- [EXERCISE INSTRUCTIONS]:
Copy every line of the records below word for word, leaving out the pictures.

[Start DATA EXTRACT]

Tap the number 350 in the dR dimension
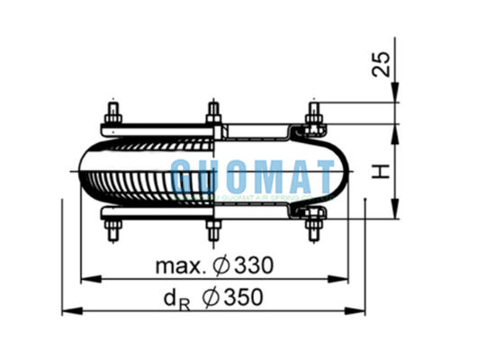point(249,298)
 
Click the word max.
point(180,266)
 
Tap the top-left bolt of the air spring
point(114,115)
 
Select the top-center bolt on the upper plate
point(214,115)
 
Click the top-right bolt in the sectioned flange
point(313,115)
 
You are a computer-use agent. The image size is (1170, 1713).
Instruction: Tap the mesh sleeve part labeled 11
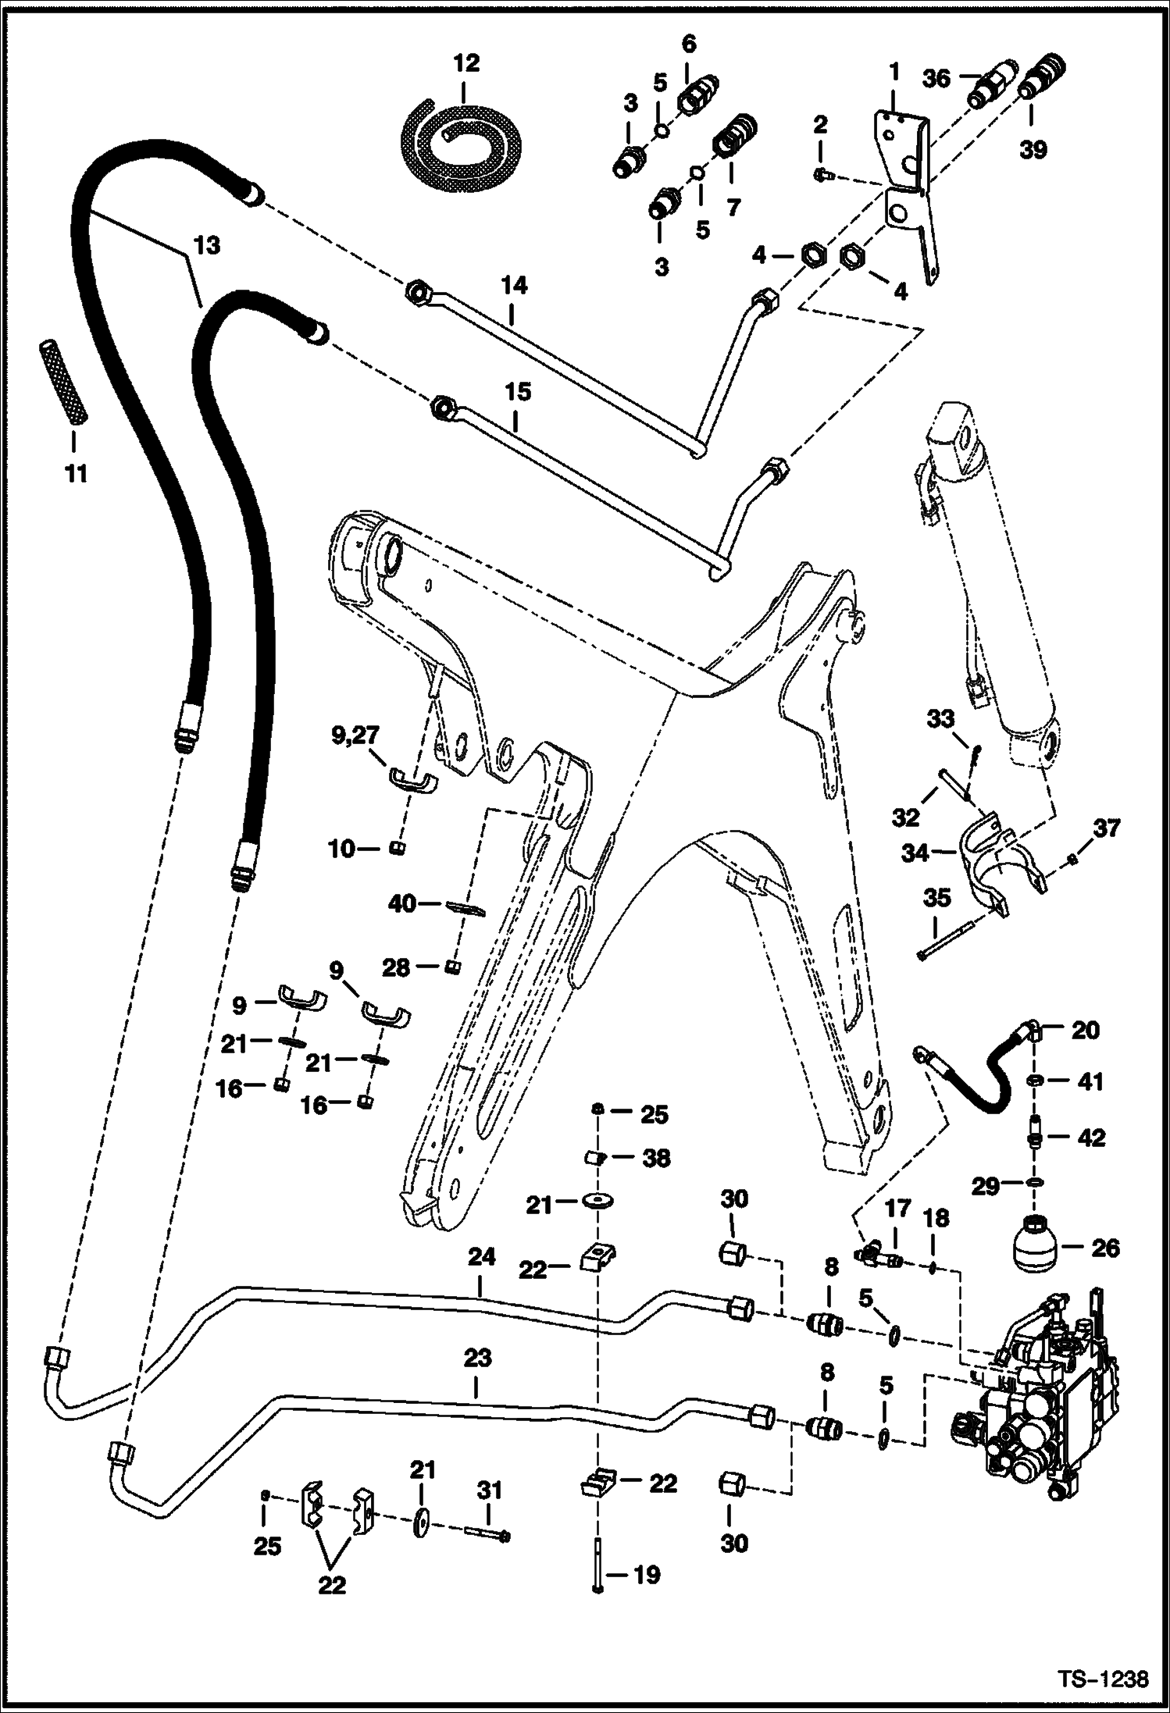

[End DATA EXTRACT]

- [TASK OUTPUT]:
Tap the number 350 in the dR dimension
point(249,298)
 
Click the word max.
point(180,266)
 
Tap the top-left bolt of the air spring
point(114,115)
 
Select the top-center bolt on the upper plate
point(214,115)
 
Click the top-right bolt in the sectioned flange
point(313,115)
 
You are a computer-use agent. The image size is (1170, 1713).
Instruction: Tap the mesh sleeve part labeled 11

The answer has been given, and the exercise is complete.